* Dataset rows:
-*-
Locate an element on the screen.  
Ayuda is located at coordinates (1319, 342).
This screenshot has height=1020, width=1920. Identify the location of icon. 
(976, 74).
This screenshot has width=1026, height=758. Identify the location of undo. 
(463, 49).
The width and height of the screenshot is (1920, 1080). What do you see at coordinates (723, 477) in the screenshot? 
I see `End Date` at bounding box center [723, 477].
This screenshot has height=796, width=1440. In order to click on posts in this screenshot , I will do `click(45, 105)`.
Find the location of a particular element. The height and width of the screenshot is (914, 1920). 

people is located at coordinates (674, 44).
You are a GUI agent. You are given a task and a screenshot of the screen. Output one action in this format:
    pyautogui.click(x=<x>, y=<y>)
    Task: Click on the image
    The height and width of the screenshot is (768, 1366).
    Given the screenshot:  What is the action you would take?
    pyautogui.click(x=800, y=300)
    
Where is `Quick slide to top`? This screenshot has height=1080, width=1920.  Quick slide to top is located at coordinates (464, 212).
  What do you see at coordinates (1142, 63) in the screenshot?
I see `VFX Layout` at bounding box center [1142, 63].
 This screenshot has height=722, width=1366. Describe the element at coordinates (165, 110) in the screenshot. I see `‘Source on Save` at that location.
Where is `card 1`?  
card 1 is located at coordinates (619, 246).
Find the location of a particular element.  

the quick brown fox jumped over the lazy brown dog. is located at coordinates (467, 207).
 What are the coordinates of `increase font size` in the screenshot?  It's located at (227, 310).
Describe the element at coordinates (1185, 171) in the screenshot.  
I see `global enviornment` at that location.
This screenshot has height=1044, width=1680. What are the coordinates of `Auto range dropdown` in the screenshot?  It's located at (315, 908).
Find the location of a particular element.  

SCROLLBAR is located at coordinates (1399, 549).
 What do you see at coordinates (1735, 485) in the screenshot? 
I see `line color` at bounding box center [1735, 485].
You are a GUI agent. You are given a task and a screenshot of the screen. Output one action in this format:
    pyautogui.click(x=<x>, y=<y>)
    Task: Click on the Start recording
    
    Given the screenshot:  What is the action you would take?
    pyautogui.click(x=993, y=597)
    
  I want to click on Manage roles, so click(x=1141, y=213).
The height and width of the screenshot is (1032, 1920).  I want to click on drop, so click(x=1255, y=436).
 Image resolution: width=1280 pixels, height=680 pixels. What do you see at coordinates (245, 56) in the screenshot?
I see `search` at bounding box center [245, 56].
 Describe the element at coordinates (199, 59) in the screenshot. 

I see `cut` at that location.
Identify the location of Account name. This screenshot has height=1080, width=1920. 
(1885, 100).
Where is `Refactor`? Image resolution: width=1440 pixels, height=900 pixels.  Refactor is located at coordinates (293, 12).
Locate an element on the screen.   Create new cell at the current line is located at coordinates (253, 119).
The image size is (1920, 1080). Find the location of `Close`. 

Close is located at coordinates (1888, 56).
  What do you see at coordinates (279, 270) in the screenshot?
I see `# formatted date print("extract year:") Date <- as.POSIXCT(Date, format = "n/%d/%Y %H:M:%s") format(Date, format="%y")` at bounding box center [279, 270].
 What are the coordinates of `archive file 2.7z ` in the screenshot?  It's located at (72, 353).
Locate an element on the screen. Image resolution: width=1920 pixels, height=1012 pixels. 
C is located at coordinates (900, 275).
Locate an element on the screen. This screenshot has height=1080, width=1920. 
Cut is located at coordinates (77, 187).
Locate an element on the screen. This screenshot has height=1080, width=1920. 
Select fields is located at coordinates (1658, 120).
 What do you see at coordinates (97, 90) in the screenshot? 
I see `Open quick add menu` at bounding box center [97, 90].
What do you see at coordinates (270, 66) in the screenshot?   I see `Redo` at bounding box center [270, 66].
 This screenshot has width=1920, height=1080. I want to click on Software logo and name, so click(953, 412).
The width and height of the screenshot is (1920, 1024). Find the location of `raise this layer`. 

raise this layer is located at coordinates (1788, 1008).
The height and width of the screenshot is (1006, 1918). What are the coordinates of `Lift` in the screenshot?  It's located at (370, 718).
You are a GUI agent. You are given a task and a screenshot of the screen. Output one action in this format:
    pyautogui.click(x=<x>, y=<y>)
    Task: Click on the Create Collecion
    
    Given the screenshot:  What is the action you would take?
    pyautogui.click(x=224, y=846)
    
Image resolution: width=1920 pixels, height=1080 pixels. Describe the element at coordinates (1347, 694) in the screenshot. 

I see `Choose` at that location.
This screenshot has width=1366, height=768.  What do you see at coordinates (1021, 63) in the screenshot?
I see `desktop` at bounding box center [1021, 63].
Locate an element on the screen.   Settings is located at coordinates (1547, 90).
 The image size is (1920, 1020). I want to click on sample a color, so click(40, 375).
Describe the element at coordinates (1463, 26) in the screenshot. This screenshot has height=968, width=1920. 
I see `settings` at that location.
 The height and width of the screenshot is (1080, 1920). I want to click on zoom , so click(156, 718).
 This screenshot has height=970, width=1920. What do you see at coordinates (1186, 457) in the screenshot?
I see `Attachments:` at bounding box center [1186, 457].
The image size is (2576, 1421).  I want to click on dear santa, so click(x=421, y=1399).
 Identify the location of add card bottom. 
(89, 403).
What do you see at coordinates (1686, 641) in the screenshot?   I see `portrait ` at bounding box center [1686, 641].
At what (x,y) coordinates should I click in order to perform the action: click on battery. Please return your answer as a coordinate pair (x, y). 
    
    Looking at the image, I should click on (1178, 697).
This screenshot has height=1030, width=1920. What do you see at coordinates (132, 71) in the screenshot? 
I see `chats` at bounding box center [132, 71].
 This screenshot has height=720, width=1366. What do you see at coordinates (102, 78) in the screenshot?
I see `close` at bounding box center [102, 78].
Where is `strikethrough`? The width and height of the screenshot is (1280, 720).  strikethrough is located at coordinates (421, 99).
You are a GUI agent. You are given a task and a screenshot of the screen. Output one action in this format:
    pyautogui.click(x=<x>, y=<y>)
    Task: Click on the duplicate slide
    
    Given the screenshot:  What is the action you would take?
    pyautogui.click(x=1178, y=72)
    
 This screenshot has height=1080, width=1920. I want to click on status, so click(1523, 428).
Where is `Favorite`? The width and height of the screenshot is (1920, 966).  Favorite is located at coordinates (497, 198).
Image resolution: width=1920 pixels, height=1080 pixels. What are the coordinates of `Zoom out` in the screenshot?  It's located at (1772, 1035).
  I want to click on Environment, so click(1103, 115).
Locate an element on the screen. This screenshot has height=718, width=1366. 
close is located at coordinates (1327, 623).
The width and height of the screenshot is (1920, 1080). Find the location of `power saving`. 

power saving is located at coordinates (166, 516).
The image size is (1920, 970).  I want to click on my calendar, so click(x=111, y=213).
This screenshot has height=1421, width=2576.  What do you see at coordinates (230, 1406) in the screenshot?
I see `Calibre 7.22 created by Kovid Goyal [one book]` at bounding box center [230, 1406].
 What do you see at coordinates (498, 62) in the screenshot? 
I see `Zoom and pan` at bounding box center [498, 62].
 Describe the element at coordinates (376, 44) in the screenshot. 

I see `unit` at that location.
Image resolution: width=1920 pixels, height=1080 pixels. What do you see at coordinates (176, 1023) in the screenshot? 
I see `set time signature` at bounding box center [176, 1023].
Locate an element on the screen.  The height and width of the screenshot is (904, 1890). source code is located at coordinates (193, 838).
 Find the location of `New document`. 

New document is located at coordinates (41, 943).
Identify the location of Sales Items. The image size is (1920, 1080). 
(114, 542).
-*-
* Direction: Please retype the entire listing above line for line, without changing a single character.

* Final answer:
Locate an element on the screen.  
Ayuda is located at coordinates (1319, 342).
This screenshot has height=1020, width=1920. Identify the location of icon. 
(976, 74).
This screenshot has width=1026, height=758. Identify the location of undo. 
(463, 49).
The width and height of the screenshot is (1920, 1080). What do you see at coordinates (723, 477) in the screenshot? 
I see `End Date` at bounding box center [723, 477].
This screenshot has height=796, width=1440. In order to click on posts in this screenshot , I will do `click(45, 105)`.
Find the location of a particular element. The height and width of the screenshot is (914, 1920). 

people is located at coordinates (674, 44).
You are a GUI agent. You are given a task and a screenshot of the screen. Output one action in this format:
    pyautogui.click(x=<x>, y=<y>)
    Task: Click on the image
    The height and width of the screenshot is (768, 1366).
    Given the screenshot:  What is the action you would take?
    pyautogui.click(x=800, y=300)
    
Where is `Quick slide to top`? This screenshot has height=1080, width=1920.  Quick slide to top is located at coordinates (464, 212).
  What do you see at coordinates (1142, 63) in the screenshot?
I see `VFX Layout` at bounding box center [1142, 63].
 This screenshot has height=722, width=1366. Describe the element at coordinates (165, 110) in the screenshot. I see `‘Source on Save` at that location.
Where is `card 1`?  
card 1 is located at coordinates (619, 246).
Find the location of a particular element.  

the quick brown fox jumped over the lazy brown dog. is located at coordinates (467, 207).
 What are the coordinates of `increase font size` in the screenshot?  It's located at (227, 310).
Describe the element at coordinates (1185, 171) in the screenshot.  
I see `global enviornment` at that location.
This screenshot has height=1044, width=1680. What are the coordinates of `Auto range dropdown` in the screenshot?  It's located at (315, 908).
Find the location of a particular element.  

SCROLLBAR is located at coordinates (1399, 549).
 What do you see at coordinates (1735, 485) in the screenshot? 
I see `line color` at bounding box center [1735, 485].
You are a GUI agent. You are given a task and a screenshot of the screen. Output one action in this format:
    pyautogui.click(x=<x>, y=<y>)
    Task: Click on the Start recording
    
    Given the screenshot:  What is the action you would take?
    pyautogui.click(x=993, y=597)
    
  I want to click on Manage roles, so click(x=1141, y=213).
The height and width of the screenshot is (1032, 1920).  I want to click on drop, so click(x=1255, y=436).
 Image resolution: width=1280 pixels, height=680 pixels. What do you see at coordinates (245, 56) in the screenshot?
I see `search` at bounding box center [245, 56].
 Describe the element at coordinates (199, 59) in the screenshot. 

I see `cut` at that location.
Identify the location of Account name. This screenshot has height=1080, width=1920. 
(1885, 100).
Where is `Refactor`? Image resolution: width=1440 pixels, height=900 pixels.  Refactor is located at coordinates (293, 12).
Locate an element on the screen.   Create new cell at the current line is located at coordinates (253, 119).
The image size is (1920, 1080). Find the location of `Close`. 

Close is located at coordinates (1888, 56).
  What do you see at coordinates (279, 270) in the screenshot?
I see `# formatted date print("extract year:") Date <- as.POSIXCT(Date, format = "n/%d/%Y %H:M:%s") format(Date, format="%y")` at bounding box center [279, 270].
 What are the coordinates of `archive file 2.7z ` in the screenshot?  It's located at (72, 353).
Locate an element on the screen. Image resolution: width=1920 pixels, height=1012 pixels. 
C is located at coordinates (900, 275).
Locate an element on the screen. This screenshot has height=1080, width=1920. 
Cut is located at coordinates (77, 187).
Locate an element on the screen. This screenshot has height=1080, width=1920. 
Select fields is located at coordinates (1658, 120).
 What do you see at coordinates (97, 90) in the screenshot? 
I see `Open quick add menu` at bounding box center [97, 90].
What do you see at coordinates (270, 66) in the screenshot?   I see `Redo` at bounding box center [270, 66].
 This screenshot has width=1920, height=1080. I want to click on Software logo and name, so click(953, 412).
The width and height of the screenshot is (1920, 1024). Find the location of `raise this layer`. 

raise this layer is located at coordinates (1788, 1008).
The height and width of the screenshot is (1006, 1918). What are the coordinates of `Lift` in the screenshot?  It's located at (370, 718).
You are a GUI agent. You are given a task and a screenshot of the screen. Output one action in this format:
    pyautogui.click(x=<x>, y=<y>)
    Task: Click on the Create Collecion
    
    Given the screenshot:  What is the action you would take?
    pyautogui.click(x=224, y=846)
    
Image resolution: width=1920 pixels, height=1080 pixels. Describe the element at coordinates (1347, 694) in the screenshot. 

I see `Choose` at that location.
This screenshot has width=1366, height=768.  What do you see at coordinates (1021, 63) in the screenshot?
I see `desktop` at bounding box center [1021, 63].
Locate an element on the screen.   Settings is located at coordinates (1547, 90).
 The image size is (1920, 1020). I want to click on sample a color, so click(40, 375).
Describe the element at coordinates (1463, 26) in the screenshot. This screenshot has height=968, width=1920. 
I see `settings` at that location.
 The height and width of the screenshot is (1080, 1920). I want to click on zoom , so click(156, 718).
 This screenshot has height=970, width=1920. What do you see at coordinates (1186, 457) in the screenshot?
I see `Attachments:` at bounding box center [1186, 457].
The image size is (2576, 1421).  I want to click on dear santa, so click(x=421, y=1399).
 Identify the location of add card bottom. 
(89, 403).
What do you see at coordinates (1686, 641) in the screenshot?   I see `portrait ` at bounding box center [1686, 641].
At what (x,y) coordinates should I click in order to perform the action: click on battery. Please return your answer as a coordinate pair (x, y). 
    
    Looking at the image, I should click on (1178, 697).
This screenshot has height=1030, width=1920. What do you see at coordinates (132, 71) in the screenshot? 
I see `chats` at bounding box center [132, 71].
 This screenshot has height=720, width=1366. What do you see at coordinates (102, 78) in the screenshot?
I see `close` at bounding box center [102, 78].
Where is `strikethrough`? The width and height of the screenshot is (1280, 720).  strikethrough is located at coordinates (421, 99).
You are a GUI agent. You are given a task and a screenshot of the screen. Output one action in this format:
    pyautogui.click(x=<x>, y=<y>)
    Task: Click on the duplicate slide
    
    Given the screenshot:  What is the action you would take?
    pyautogui.click(x=1178, y=72)
    
 This screenshot has height=1080, width=1920. I want to click on status, so click(1523, 428).
Where is `Favorite`? The width and height of the screenshot is (1920, 966).  Favorite is located at coordinates (497, 198).
Image resolution: width=1920 pixels, height=1080 pixels. What are the coordinates of `Zoom out` in the screenshot?  It's located at (1772, 1035).
  I want to click on Environment, so click(1103, 115).
Locate an element on the screen. This screenshot has height=718, width=1366. 
close is located at coordinates (1327, 623).
The width and height of the screenshot is (1920, 1080). Find the location of `power saving`. 

power saving is located at coordinates (166, 516).
The image size is (1920, 970).  I want to click on my calendar, so click(x=111, y=213).
This screenshot has height=1421, width=2576.  What do you see at coordinates (230, 1406) in the screenshot?
I see `Calibre 7.22 created by Kovid Goyal [one book]` at bounding box center [230, 1406].
 What do you see at coordinates (498, 62) in the screenshot? 
I see `Zoom and pan` at bounding box center [498, 62].
 Describe the element at coordinates (376, 44) in the screenshot. 

I see `unit` at that location.
Image resolution: width=1920 pixels, height=1080 pixels. What do you see at coordinates (176, 1023) in the screenshot? 
I see `set time signature` at bounding box center [176, 1023].
Locate an element on the screen.  The height and width of the screenshot is (904, 1890). source code is located at coordinates (193, 838).
 Find the location of `New document`. 

New document is located at coordinates (41, 943).
Identify the location of Sales Items. The image size is (1920, 1080). 
(114, 542).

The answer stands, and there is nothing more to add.